● Text section

+ + + +

Presenting tool calls

A coding agent that runs ten commands and edits five files is useless if you cannot follow what it did. File edits read best as diffs rather than as full rewrites. Long command output wants to be collapsed by default and expandable when you care. A clear running status of what the agent is doing right now is worth more than it sounds, because most of the time you are deciding whether to let it keep going or stop it.

This is the part people underrate. The CLI or TUI is just the surface, but a legible surface is what makes you trust the engine underneath.

Sandboxing

This is the part I have spent the most time on. An agent runs commands and writes code you have not read yet, so it needs somewhere to do that without putting your machine at risk. The options run from no isolation at all, through containers, up to full virtual machines, and each step buys stronger boundaries for more overhead.

slop runs workloads in a microVM through libkrun, which gives close to VM level isolation without the weight of a full VM, and I recently added support for spinning up docker containers as a lighter alternative when that is enough. The direction I am heading now is a dynamic permission policy tied to the sandbox, so what the agent is allowed to do depends on where it is running rather than on a fixed global setting. I bias the model towards writing python/shell scripts when running inside a sandbox.

+ + + +

● Material supplied
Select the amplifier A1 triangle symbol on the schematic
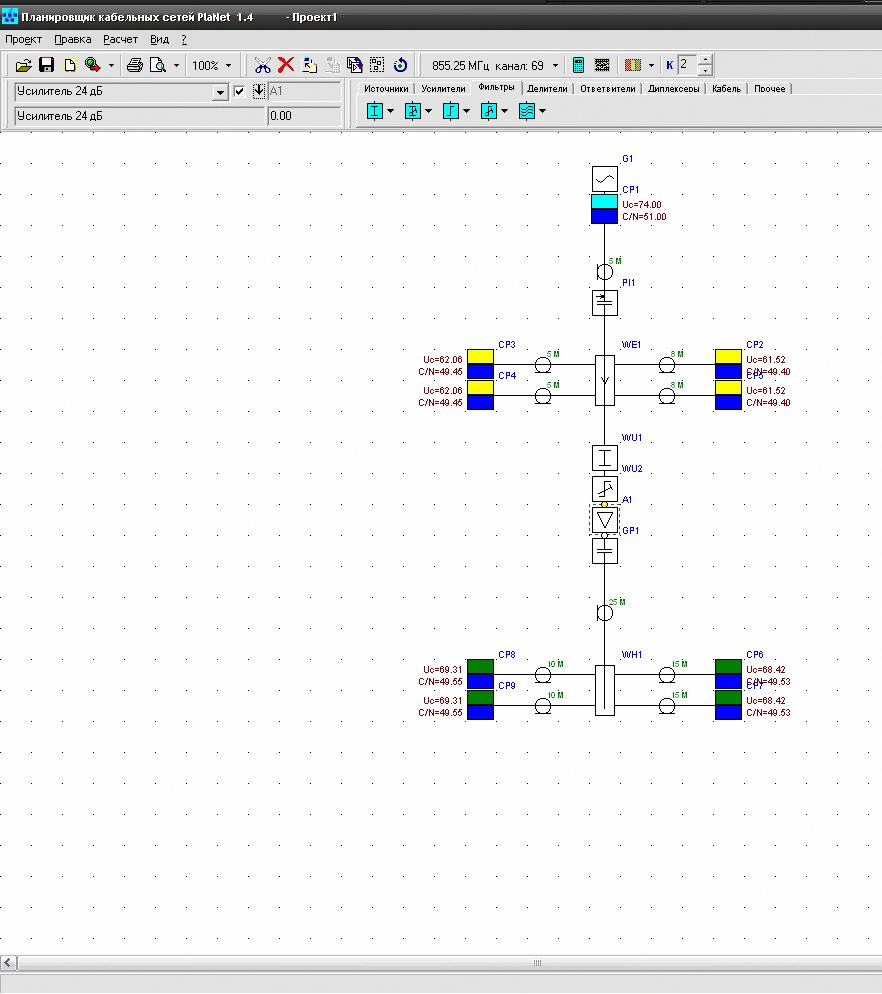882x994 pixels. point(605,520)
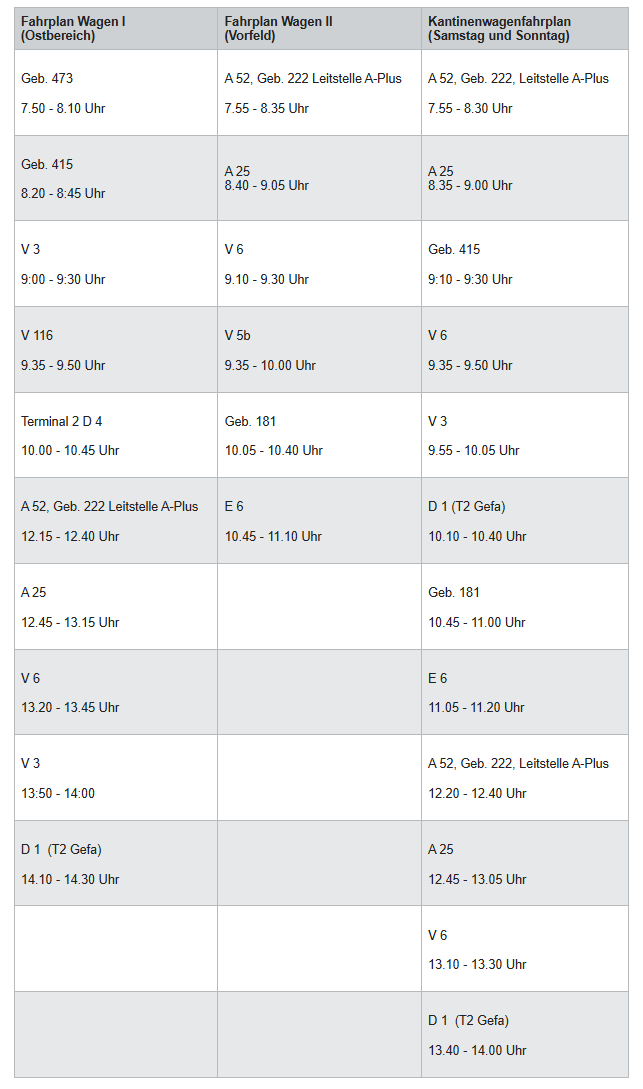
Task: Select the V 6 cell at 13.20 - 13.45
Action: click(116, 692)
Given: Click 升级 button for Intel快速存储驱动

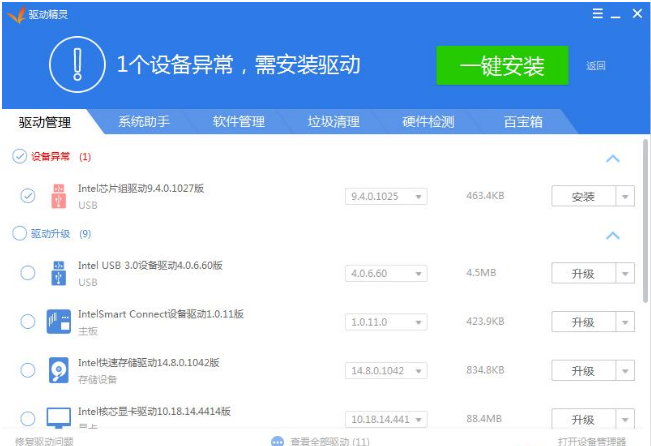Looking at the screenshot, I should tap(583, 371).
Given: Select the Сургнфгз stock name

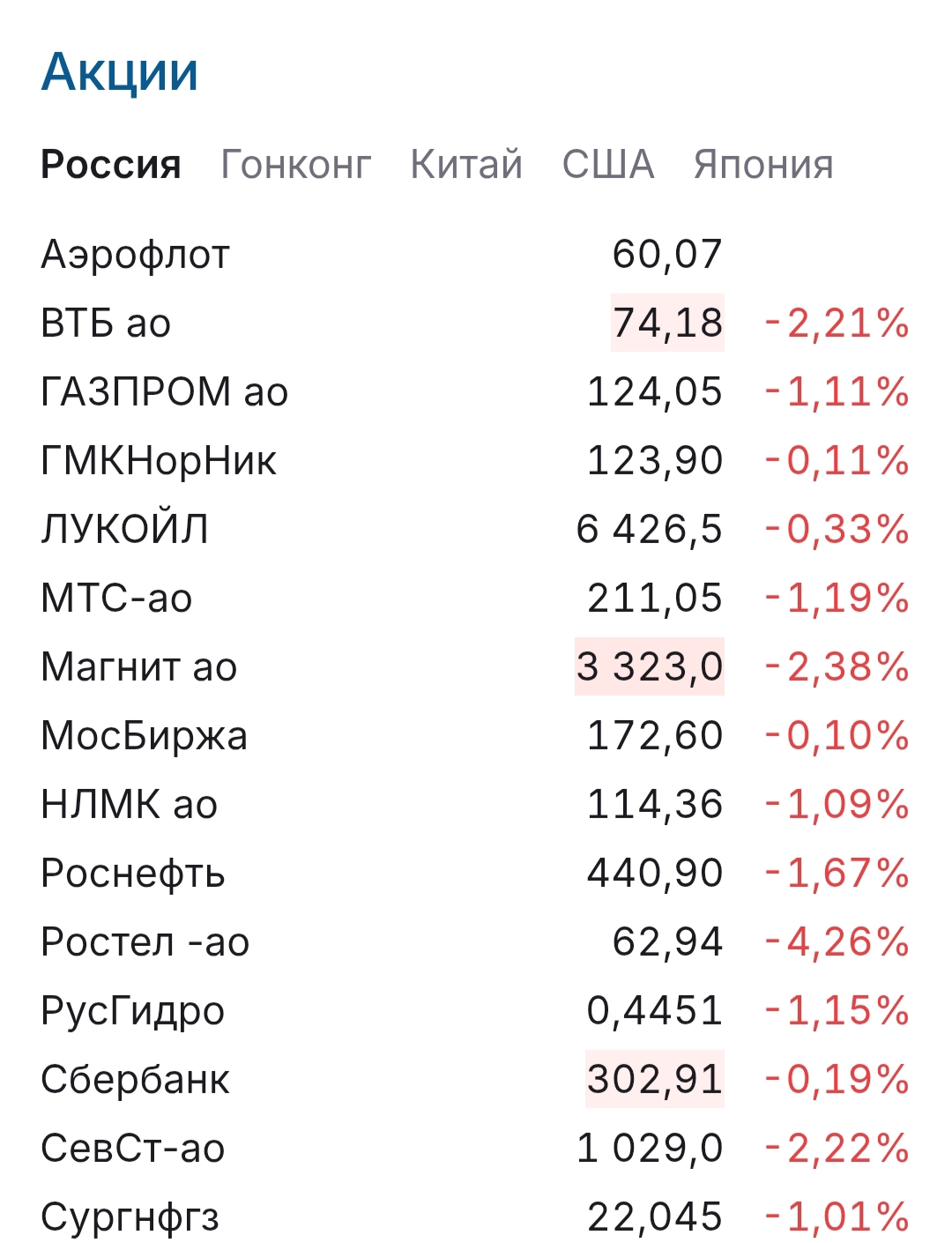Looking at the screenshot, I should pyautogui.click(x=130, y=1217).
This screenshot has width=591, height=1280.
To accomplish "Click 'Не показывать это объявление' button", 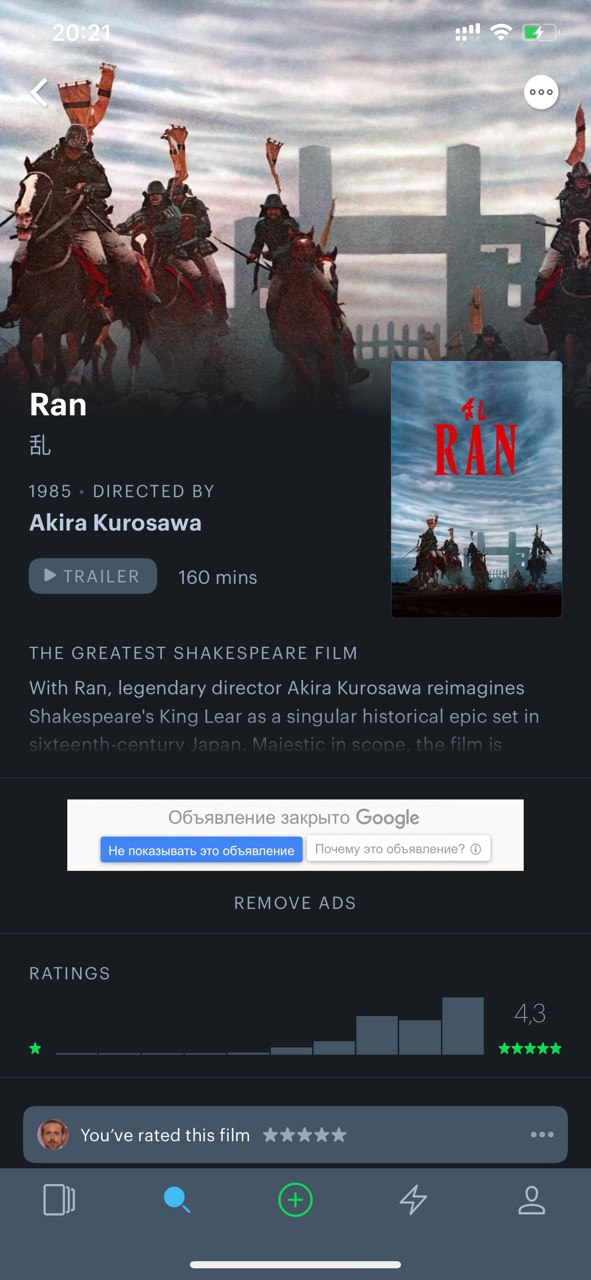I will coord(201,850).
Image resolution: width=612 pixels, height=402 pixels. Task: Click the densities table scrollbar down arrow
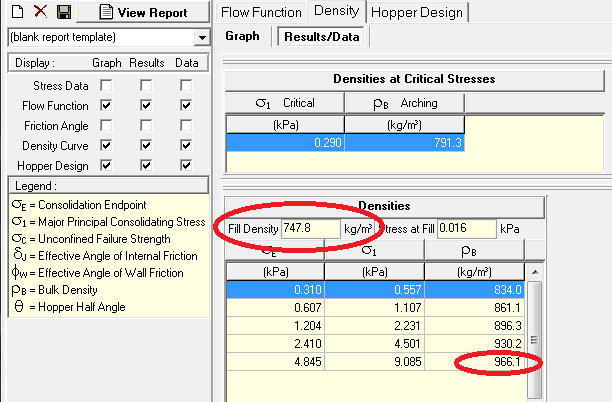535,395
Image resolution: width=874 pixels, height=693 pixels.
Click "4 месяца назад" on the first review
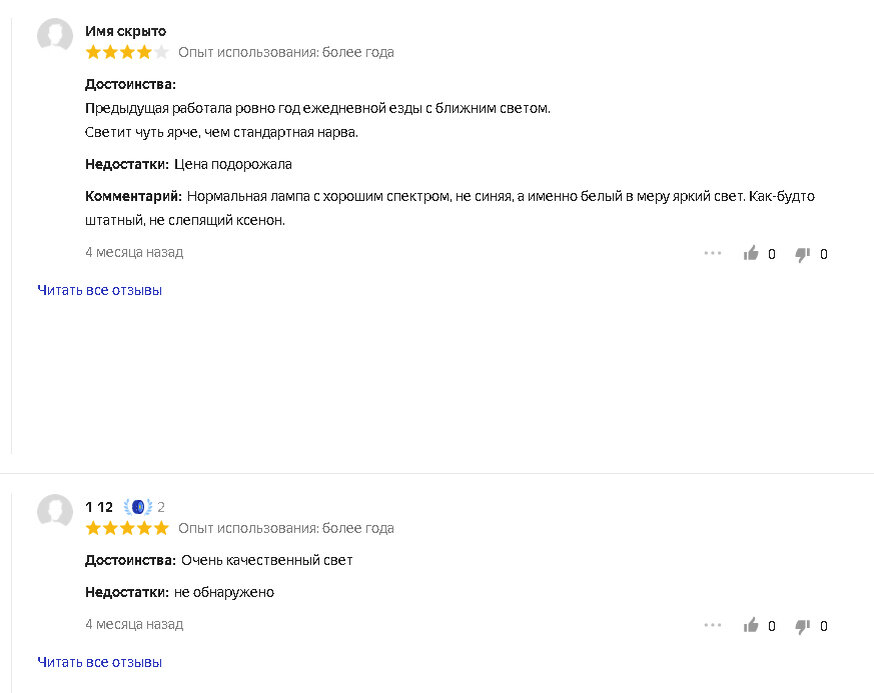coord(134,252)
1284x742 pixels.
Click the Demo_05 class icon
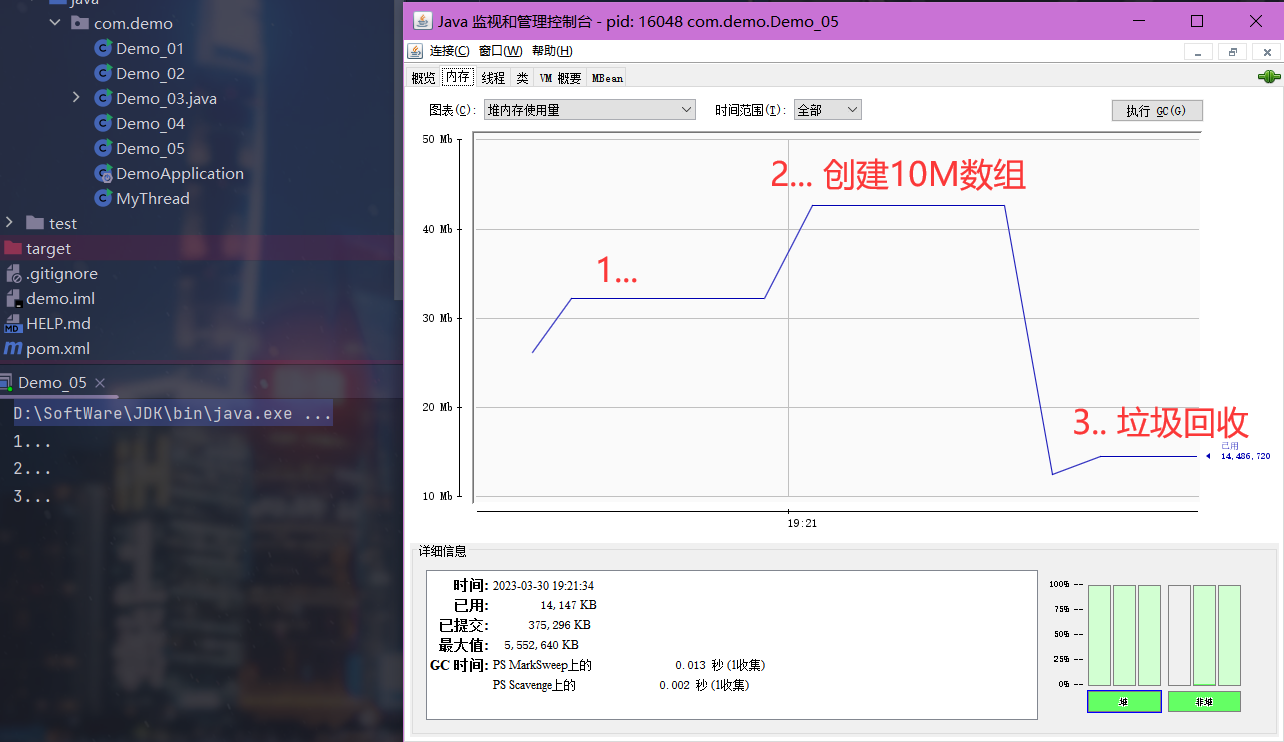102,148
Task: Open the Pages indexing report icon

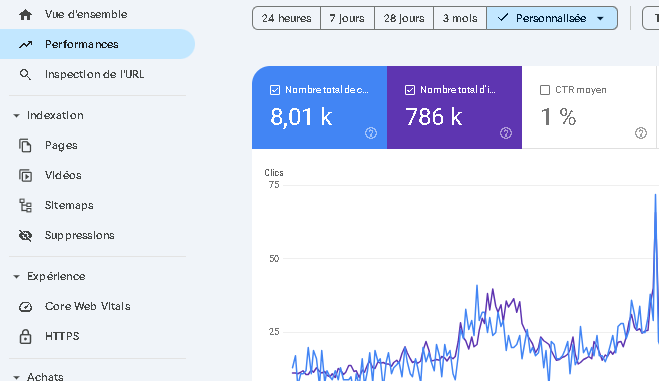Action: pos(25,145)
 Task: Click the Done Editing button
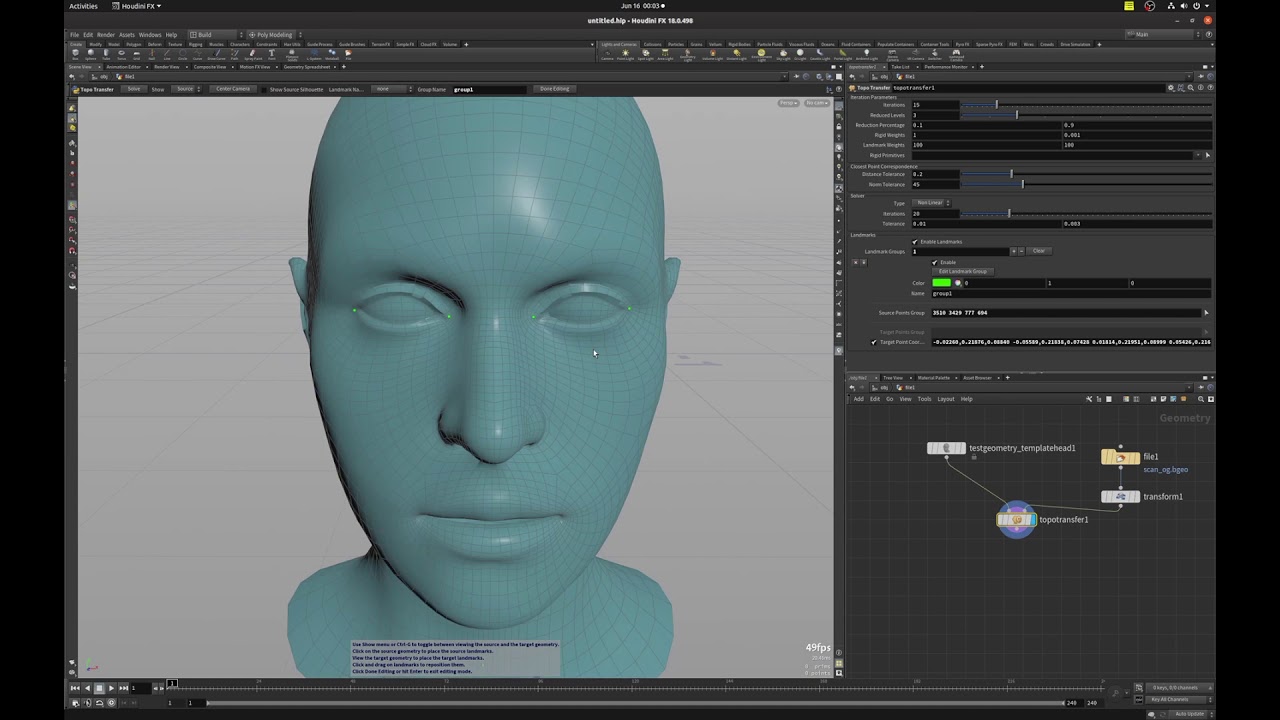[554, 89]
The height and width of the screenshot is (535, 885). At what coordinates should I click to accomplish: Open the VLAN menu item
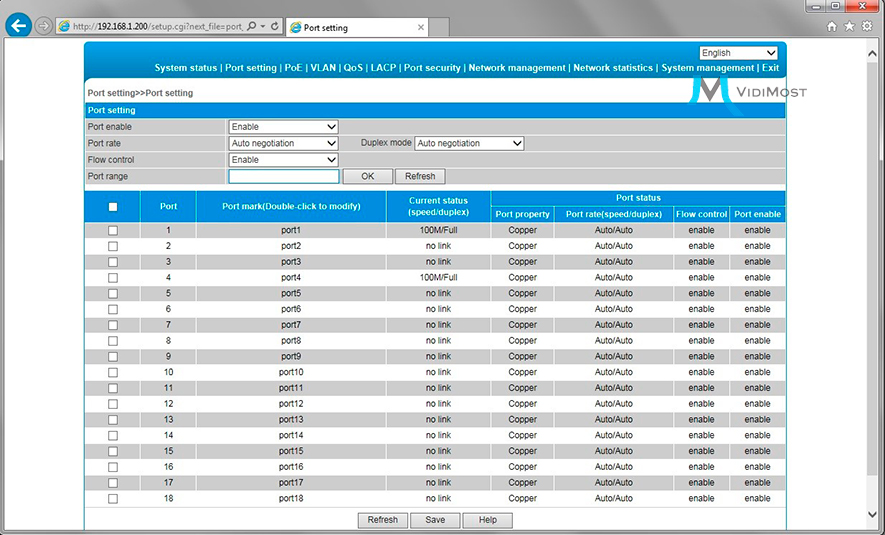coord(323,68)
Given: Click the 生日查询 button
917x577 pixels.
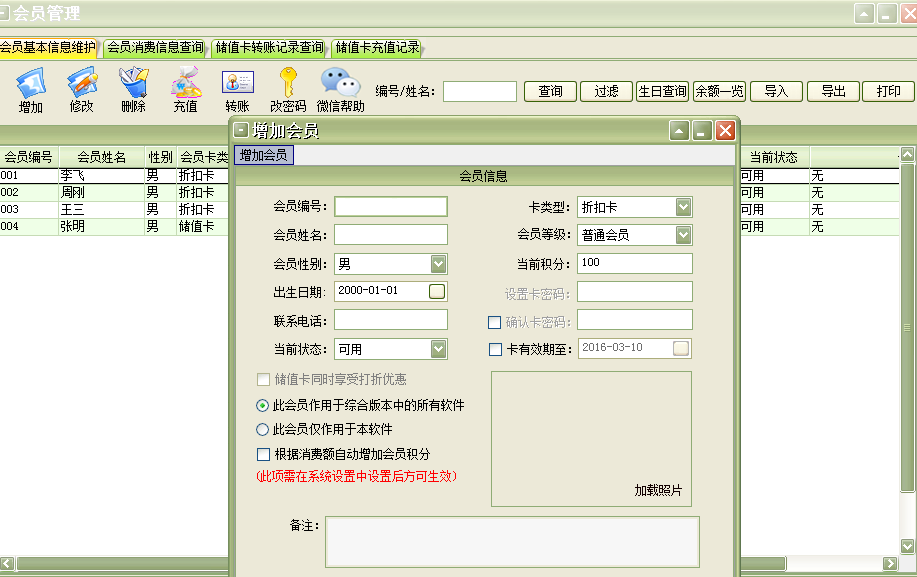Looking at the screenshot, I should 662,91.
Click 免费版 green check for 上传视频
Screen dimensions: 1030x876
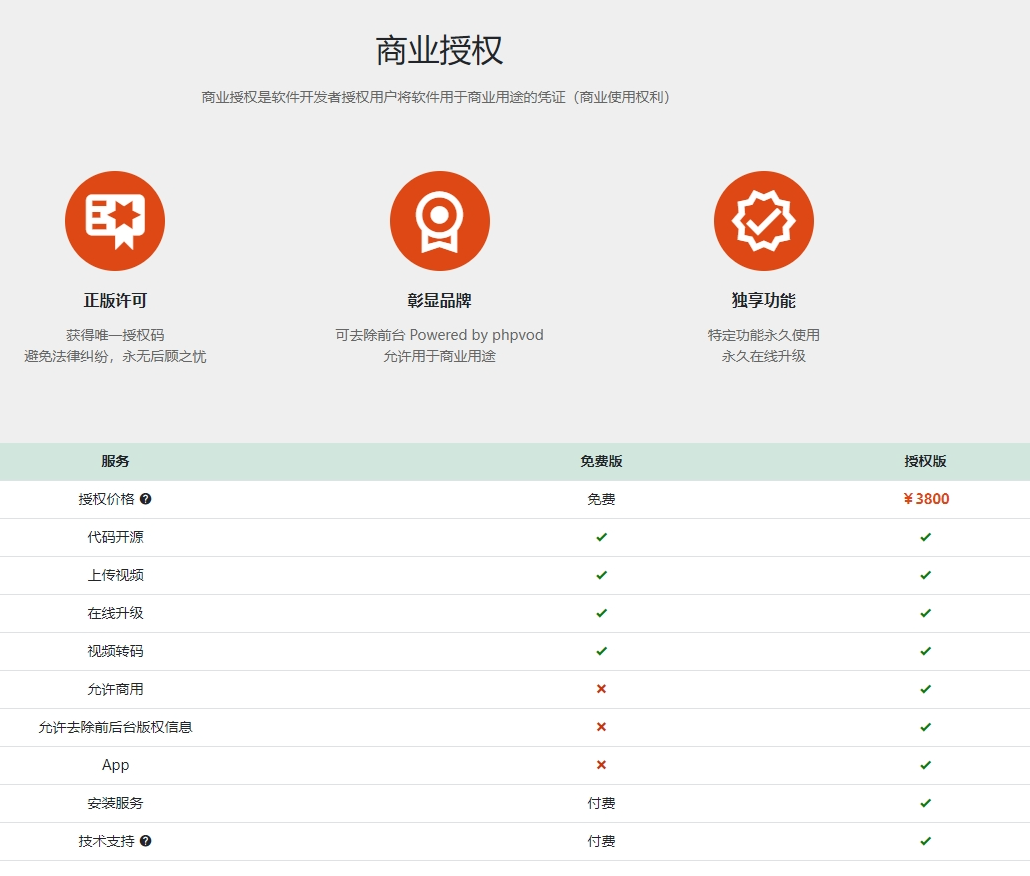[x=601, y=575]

+ + + +

● Exercise directions
Write the next few paragraphs of the piece on coding agents and sandboxing, picking up right after its last sentence.

● Answer section
Headless and remote modes

Not every run should happen in front of a person at a terminal. You want to fire the agent from a script, run it in CI, or push it onto a bigger remote machine and let it work. Supporting that cleanly means structured input and output instead of interactive prompts, and a way to grant permissions ahead of time so the agent is not stuck waiting on an answer no one is there to give.

It also opens the door to running several agents at once on separate sandboxes, which is far more appealing once the sandbox story is already solid. slop is architected specifically to support this. When I launch it from the CLI it trampolines a server process. But I can also explicitly launch the server process and run a session entirely using ACP. slop also divorces the hands from the brain. Because I support sandboxes, the agent can read or write files, run commands and so on on a machine running outside the process.

FinOps for inference APIs

Tokens cost money, and an agent is very good at spending them. Long contexts, retries, and loops that run a little too long all add up, and without measurement you only find out at the end of the month. So I track cost per run and set limits that stop a run before it gets silly. I also route simple steps to a cheaper model instead of paying top rates for work that does not need it.

This loops back to why I built 🤦 slop in the first place. The current prices are propped up by subsidies that will not last, so the agent that understands and controls its own spend is the one that keeps making sense when the cheap era ends. Coding agents like Claude are currently deeply discounting the harness tokens from the tokens as listed on the price. Organizations are in for a pretty bad sticker shock very soon.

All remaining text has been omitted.